----- MATERIALS PROVIDED
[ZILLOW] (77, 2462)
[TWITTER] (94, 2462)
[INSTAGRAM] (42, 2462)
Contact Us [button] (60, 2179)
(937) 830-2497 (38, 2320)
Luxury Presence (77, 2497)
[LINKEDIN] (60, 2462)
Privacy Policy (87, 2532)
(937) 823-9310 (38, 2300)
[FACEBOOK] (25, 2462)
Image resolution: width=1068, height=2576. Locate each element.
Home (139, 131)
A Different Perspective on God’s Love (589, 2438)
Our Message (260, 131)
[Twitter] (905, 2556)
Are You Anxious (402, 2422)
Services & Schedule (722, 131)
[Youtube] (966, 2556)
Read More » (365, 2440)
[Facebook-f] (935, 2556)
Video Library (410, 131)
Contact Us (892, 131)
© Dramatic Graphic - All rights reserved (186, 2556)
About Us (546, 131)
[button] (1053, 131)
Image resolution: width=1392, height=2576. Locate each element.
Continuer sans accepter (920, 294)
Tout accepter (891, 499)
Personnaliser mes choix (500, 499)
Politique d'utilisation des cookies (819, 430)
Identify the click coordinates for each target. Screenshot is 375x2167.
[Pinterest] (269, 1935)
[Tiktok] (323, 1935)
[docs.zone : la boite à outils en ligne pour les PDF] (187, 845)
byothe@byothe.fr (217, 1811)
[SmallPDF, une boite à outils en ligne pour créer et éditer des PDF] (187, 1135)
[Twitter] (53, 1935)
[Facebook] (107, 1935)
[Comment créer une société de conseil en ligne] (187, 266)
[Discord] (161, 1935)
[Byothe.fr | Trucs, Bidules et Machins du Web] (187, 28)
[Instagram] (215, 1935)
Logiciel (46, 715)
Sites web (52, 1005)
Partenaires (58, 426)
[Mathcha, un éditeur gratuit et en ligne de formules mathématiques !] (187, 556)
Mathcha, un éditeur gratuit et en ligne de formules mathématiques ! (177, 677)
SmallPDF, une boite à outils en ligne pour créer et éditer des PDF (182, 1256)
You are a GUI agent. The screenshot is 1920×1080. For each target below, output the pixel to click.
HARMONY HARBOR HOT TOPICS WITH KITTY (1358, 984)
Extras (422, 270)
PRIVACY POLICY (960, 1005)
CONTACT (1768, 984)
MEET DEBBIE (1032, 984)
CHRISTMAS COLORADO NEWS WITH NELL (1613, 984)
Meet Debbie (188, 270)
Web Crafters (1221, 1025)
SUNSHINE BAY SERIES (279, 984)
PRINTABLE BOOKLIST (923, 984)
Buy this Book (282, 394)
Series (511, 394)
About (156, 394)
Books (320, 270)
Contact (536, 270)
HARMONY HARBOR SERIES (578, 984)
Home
----------
▶ **TASK GOAL**: Repeat every record, exactly as written.

▶ **RESULT OF THE TASK**:
[ZILLOW] (77, 2462)
[TWITTER] (94, 2462)
[INSTAGRAM] (42, 2462)
Contact Us [button] (60, 2179)
(937) 830-2497 (38, 2320)
Luxury Presence (77, 2497)
[LINKEDIN] (60, 2462)
Privacy Policy (87, 2532)
(937) 823-9310 (38, 2300)
[FACEBOOK] (25, 2462)
Image resolution: width=1068, height=2576. Locate each element.
Home (139, 131)
A Different Perspective on God’s Love (589, 2438)
Our Message (260, 131)
[Twitter] (905, 2556)
Are You Anxious (402, 2422)
Services & Schedule (722, 131)
[Youtube] (966, 2556)
Read More » (365, 2440)
[Facebook-f] (935, 2556)
Video Library (410, 131)
Contact Us (892, 131)
© Dramatic Graphic - All rights reserved (186, 2556)
About Us (546, 131)
[button] (1053, 131)
Image resolution: width=1392, height=2576. Locate each element.
Continuer sans accepter (920, 294)
Tout accepter (891, 499)
Personnaliser mes choix (500, 499)
Politique d'utilisation des cookies (819, 430)
Identify the click coordinates for each target. Screenshot is 375x2167.
[Pinterest] (269, 1935)
[Tiktok] (323, 1935)
[docs.zone : la boite à outils en ligne pour les PDF] (187, 845)
byothe@byothe.fr (217, 1811)
[SmallPDF, une boite à outils en ligne pour créer et éditer des PDF] (187, 1135)
[Twitter] (53, 1935)
[Facebook] (107, 1935)
[Comment créer une société de conseil en ligne] (187, 266)
[Discord] (161, 1935)
[Byothe.fr | Trucs, Bidules et Machins du Web] (187, 28)
[Instagram] (215, 1935)
Logiciel (46, 715)
Sites web (52, 1005)
Partenaires (58, 426)
[Mathcha, un éditeur gratuit et en ligne de formules mathématiques !] (187, 556)
Mathcha, un éditeur gratuit et en ligne de formules mathématiques ! (177, 677)
SmallPDF, une boite à outils en ligne pour créer et éditer des PDF (182, 1256)
You are a GUI agent. The screenshot is 1920×1080. For each target below, output the pixel to click.
HARMONY HARBOR HOT TOPICS WITH KITTY (1358, 984)
Extras (422, 270)
PRIVACY POLICY (960, 1005)
CONTACT (1768, 984)
MEET DEBBIE (1032, 984)
CHRISTMAS COLORADO NEWS WITH NELL (1613, 984)
Meet Debbie (188, 270)
Web Crafters (1221, 1025)
SUNSHINE BAY SERIES (279, 984)
PRINTABLE BOOKLIST (923, 984)
Buy this Book (282, 394)
Series (511, 394)
About (156, 394)
Books (320, 270)
Contact (536, 270)
HARMONY HARBOR SERIES (578, 984)
Home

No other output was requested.